> **DATASET EXCERPTS**
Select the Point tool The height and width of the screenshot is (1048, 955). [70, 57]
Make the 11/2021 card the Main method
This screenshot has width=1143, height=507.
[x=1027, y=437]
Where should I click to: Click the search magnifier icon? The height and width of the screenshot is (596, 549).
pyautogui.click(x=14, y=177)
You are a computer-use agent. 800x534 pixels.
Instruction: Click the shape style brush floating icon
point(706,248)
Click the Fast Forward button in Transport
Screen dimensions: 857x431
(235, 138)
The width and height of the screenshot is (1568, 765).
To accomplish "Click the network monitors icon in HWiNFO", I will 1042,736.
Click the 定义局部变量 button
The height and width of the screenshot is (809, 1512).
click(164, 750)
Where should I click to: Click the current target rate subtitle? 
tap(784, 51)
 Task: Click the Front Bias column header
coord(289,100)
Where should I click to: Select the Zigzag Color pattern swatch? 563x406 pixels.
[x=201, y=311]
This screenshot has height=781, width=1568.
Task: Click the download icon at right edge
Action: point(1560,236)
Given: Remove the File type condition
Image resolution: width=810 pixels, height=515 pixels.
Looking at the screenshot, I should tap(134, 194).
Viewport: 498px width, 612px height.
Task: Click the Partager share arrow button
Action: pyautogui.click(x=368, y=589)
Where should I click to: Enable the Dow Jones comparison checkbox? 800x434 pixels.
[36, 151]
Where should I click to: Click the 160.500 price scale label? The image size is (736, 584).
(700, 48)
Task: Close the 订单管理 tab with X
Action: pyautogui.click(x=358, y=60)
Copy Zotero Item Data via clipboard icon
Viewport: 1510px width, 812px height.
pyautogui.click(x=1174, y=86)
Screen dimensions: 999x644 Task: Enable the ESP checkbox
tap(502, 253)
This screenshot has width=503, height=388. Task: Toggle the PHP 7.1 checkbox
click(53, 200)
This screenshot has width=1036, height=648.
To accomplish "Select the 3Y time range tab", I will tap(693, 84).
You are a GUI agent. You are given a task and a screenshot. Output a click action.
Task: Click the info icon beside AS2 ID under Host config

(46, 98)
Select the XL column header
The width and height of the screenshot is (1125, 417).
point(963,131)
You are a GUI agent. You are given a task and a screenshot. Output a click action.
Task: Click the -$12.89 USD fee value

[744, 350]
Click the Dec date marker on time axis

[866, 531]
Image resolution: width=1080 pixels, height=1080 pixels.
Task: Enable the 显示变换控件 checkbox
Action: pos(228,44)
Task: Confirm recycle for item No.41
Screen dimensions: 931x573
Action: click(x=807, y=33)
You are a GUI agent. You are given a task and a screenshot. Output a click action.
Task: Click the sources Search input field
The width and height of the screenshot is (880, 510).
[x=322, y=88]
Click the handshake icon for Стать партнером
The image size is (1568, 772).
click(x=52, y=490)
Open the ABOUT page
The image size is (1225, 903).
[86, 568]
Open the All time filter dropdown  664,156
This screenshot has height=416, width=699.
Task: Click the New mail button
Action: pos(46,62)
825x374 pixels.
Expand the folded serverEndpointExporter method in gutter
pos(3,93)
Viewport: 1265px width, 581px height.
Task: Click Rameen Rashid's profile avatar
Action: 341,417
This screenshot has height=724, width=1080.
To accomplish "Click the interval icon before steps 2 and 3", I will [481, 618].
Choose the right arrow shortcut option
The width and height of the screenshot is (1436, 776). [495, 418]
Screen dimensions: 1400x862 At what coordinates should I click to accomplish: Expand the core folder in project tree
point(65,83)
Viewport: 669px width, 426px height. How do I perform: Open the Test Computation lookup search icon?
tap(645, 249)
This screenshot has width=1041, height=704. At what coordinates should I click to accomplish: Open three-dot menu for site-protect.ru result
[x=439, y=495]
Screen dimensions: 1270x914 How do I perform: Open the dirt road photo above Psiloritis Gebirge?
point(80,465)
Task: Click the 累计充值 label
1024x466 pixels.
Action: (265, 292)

> **WHAT YOU WILL DO**
The full set of entries must be printed again without any alteration.

> **ANSWER AREA**
Select the Point tool The height and width of the screenshot is (1048, 955). [70, 57]
Make the 11/2021 card the Main method
This screenshot has width=1143, height=507.
[x=1027, y=437]
Where should I click to: Click the search magnifier icon? The height and width of the screenshot is (596, 549).
pyautogui.click(x=14, y=177)
You are a computer-use agent. 800x534 pixels.
Instruction: Click the shape style brush floating icon
point(706,248)
Click the Fast Forward button in Transport
Screen dimensions: 857x431
(235, 138)
The width and height of the screenshot is (1568, 765).
To accomplish "Click the network monitors icon in HWiNFO", I will 1042,736.
Click the 定义局部变量 button
The height and width of the screenshot is (809, 1512).
click(164, 750)
Where should I click to: Click the current target rate subtitle? 
tap(784, 51)
 Task: Click the Front Bias column header
coord(289,100)
Where should I click to: Select the Zigzag Color pattern swatch? 563x406 pixels.
[x=201, y=311]
This screenshot has height=781, width=1568.
Task: Click the download icon at right edge
Action: point(1560,236)
Given: Remove the File type condition
Image resolution: width=810 pixels, height=515 pixels.
Looking at the screenshot, I should tap(134, 194).
Viewport: 498px width, 612px height.
Task: Click the Partager share arrow button
Action: pyautogui.click(x=368, y=589)
Where should I click to: Enable the Dow Jones comparison checkbox? 800x434 pixels.
[36, 151]
Where should I click to: Click the 160.500 price scale label? The image size is (736, 584).
(700, 48)
Task: Close the 订单管理 tab with X
Action: pyautogui.click(x=358, y=60)
Copy Zotero Item Data via clipboard icon
Viewport: 1510px width, 812px height.
pyautogui.click(x=1174, y=86)
Screen dimensions: 999x644 Task: Enable the ESP checkbox
tap(502, 253)
This screenshot has width=503, height=388. Task: Toggle the PHP 7.1 checkbox
click(53, 200)
This screenshot has width=1036, height=648.
To accomplish "Select the 3Y time range tab", I will tap(693, 84).
You are a GUI agent. You are given a task and a screenshot. Output a click action.
Task: Click the info icon beside AS2 ID under Host config

(46, 98)
Select the XL column header
The width and height of the screenshot is (1125, 417).
point(963,131)
You are a GUI agent. You are given a task and a screenshot. Output a click action.
Task: Click the -$12.89 USD fee value

[744, 350]
Click the Dec date marker on time axis

[866, 531]
Image resolution: width=1080 pixels, height=1080 pixels.
Task: Enable the 显示变换控件 checkbox
Action: pos(228,44)
Task: Confirm recycle for item No.41
Screen dimensions: 931x573
Action: click(x=807, y=33)
You are a GUI agent. You are given a task and a screenshot. Output a click action.
Task: Click the sources Search input field
The width and height of the screenshot is (880, 510).
[x=322, y=88]
Click the handshake icon for Стать партнером
The image size is (1568, 772).
click(x=52, y=490)
Open the ABOUT page
The image size is (1225, 903).
[86, 568]
Open the All time filter dropdown  664,156
This screenshot has height=416, width=699.
Task: Click the New mail button
Action: pos(46,62)
825x374 pixels.
Expand the folded serverEndpointExporter method in gutter
pos(3,93)
Viewport: 1265px width, 581px height.
Task: Click Rameen Rashid's profile avatar
Action: 341,417
This screenshot has height=724, width=1080.
To accomplish "Click the interval icon before steps 2 and 3", I will [481, 618].
Choose the right arrow shortcut option
The width and height of the screenshot is (1436, 776). [495, 418]
Screen dimensions: 1400x862 At what coordinates should I click to accomplish: Expand the core folder in project tree
point(65,83)
Viewport: 669px width, 426px height. How do I perform: Open the Test Computation lookup search icon?
tap(645, 249)
This screenshot has width=1041, height=704. At what coordinates should I click to accomplish: Open three-dot menu for site-protect.ru result
[x=439, y=495]
Screen dimensions: 1270x914 How do I perform: Open the dirt road photo above Psiloritis Gebirge?
point(80,465)
Task: Click the 累计充值 label
1024x466 pixels.
Action: (265, 292)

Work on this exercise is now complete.